++++ Ausgangsdokument ++++
In einem zwischen der flämischen Anwaltskammer (u.a.) gegen die flämische Regierung angestrengten Rechtsstreit hatte der EuGH, Urt. v. 8.12.2022 – C-694/20 – Orde van Vlaamse Balies, die Frage nach der Gültigkeit einer gesetzlichen Regelung zu beurteilen, welche sich auf die RL 2011/16/EU in der Fassung der RL 2018/822/EU bezog. In dieser ist die grenzüberschreitende Zusammenarbeit der Staaten und der Informationsaustausch geregelt, die sich auf die Besteuerung meldepflichtiger grenzüberschreitender Gestaltungen bezieht.

Der rechtspolitische Hintergrund wird sehr einprägsam durch den Erwägungsgrund Nr. 2 der RL 2018/822/EU beleuchtet: „Für die Mitgliedstaaten wird es immer schwieriger, ihre nationalen Steuerbemessungsgrundlagen gegen Aushöhlung zu schützen, da die Steuerplanungsstrukturen immer ausgefeilter werden und sich häufig die höhere Mobilität von Kapital und Personen im Binnenmarkt zunutze machen. Derartige Strukturen umfassen häufig Gestaltungen, die für mehrere Hoheitsgebiete gemeinsam entwickelt werden und durch die steuerpflichtige Gewinne in Staaten mit vorteilhafteren Steuersystemen verlagert werden oder die eine Verringerung der Gesamtsteuerbelastung der Steuerpflichtigen bewirken. Infolgedessen kommt es häufig zu einem beträchtlichen Rückgang der Steuereinnahmen in den Mitgliedstaaten, was diese wiederum daran hindert, eine wachstumsfreundliche Steuerpolitik zu verfolgen. Es ist daher von entscheidender Bedeutung, dass die Steuerbehörden der Mitgliedstaaten umfassende und relevante Informationen über potenziell aggressive Steuergestaltungen erhalten. Diese Informationen würden die Behörden in die Lage versetzen, zeitnah gegen schädliche Steuerpraktiken vorzugehen und Schlupflöcher durch den Erlass von Rechtsvorschriften oder durch die Durchführung geeigneter Risikoabschätzungen sowie durch Steuerprüfungen zu schließen. Die Tatsache, dass Steuerbehörden nicht auf eine gemeldete Gestaltung reagieren, sollte jedoch nicht die Anerkennung der Gültigkeit oder der steuerlichen Behandlung dieser Gestaltung implizieren.“

Der durch diese Richtlinie angestrebte Austausch relevanter Informationen betreffend grenzüberschreitende Steuergestaltungen verpflichtet sog. Intermediäre zu Meldungen. Deren Funktion ist in Art. 1 Nr. 22 dieser Richtlinie definiert. Danach ist „‘intermediär‘ jede Person, die eine meldepflichtige grenzüberschreitende Gestaltung konzipiert, vermarktet, organisiert oder zur Umsetzung bereitstellt oder die die Umsetzung einer solchen Gestaltung verwaltet“. Zwangsläufig erstreckt sich dieser Begriff auch auf die beratende Tätigkeit von Anwälten, zumal nicht wenige von ihnen auf internationale „Steuergestaltung“ hoch spezialisiert sind.
++++ Datensatzauszüge ++++
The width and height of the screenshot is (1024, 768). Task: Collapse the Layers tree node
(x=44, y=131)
++++
++++ Datensatzauszüge ++++
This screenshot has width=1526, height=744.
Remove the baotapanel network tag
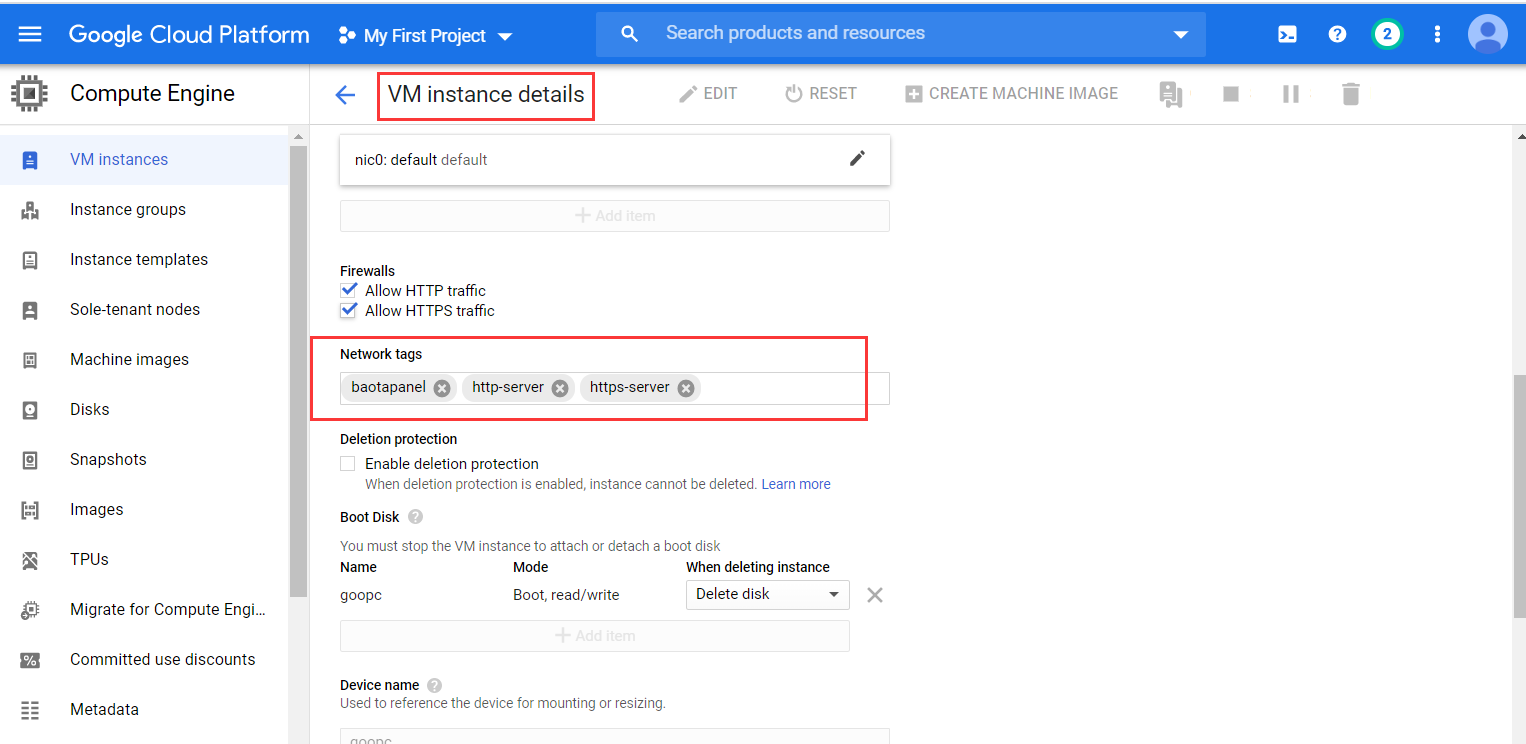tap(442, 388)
++++
_Arbeitsanweisung A_:
Fasse den Absatz des Ausgangsdokuments, der mit „Der durch diese Richtlinie angestrebte Austausch“ beginnt, bitte kürzer zusammen und behalte dabei seine wesentlichen Fakten bei.
_Arbeitsanweisung B_:
Prüfe anhand des Ausgangsdokuments, ob die folgenden Aussagen zutreffen. Antworte jeweils mit Ja oder Nein und zitiere die entscheidenden Worte wörtlich.
(i) Das Urteil des EuGH erging am 8.12.2022.
(ii) Der Rechtsstreit wurde von der flämischen Regierung gegen die flämische Anwaltskammer angestrengt.
(iii) Laut Erwägungsgrund Nr. 2 bedeutet es eine Anerkennung einer gemeldeten Gestaltung, wenn die Steuerbehörden nicht auf sie reagieren.

_Lösung A_:
Die Richtlinie verpflichtet sogenannte Intermediäre, grenzüberschreitende Steuergestaltungen zu melden. Nach Art. 1 Nr. 22 ist Intermediär jede Person, die eine meldepflichtige grenzüberschreitende Gestaltung konzipiert, vermarktet, organisiert, zur Umsetzung bereitstellt oder deren Umsetzung verwaltet. Der Begriff umfasst zwangsläufig auch die Beratung durch Anwälte, von denen viele auf internationale Steuergestaltung spezialisiert sind.

_Lösung B_:
(i) Ja: „Urt. v. 8.12.2022“
(ii) Nein: „der flämischen Anwaltskammer (u.a.) gegen die flämische Regierung angestrengten Rechtsstreit“
(iii) Nein: „sollte jedoch nicht die Anerkennung der Gültigkeit oder der steuerlichen Behandlung dieser Gestaltung implizieren“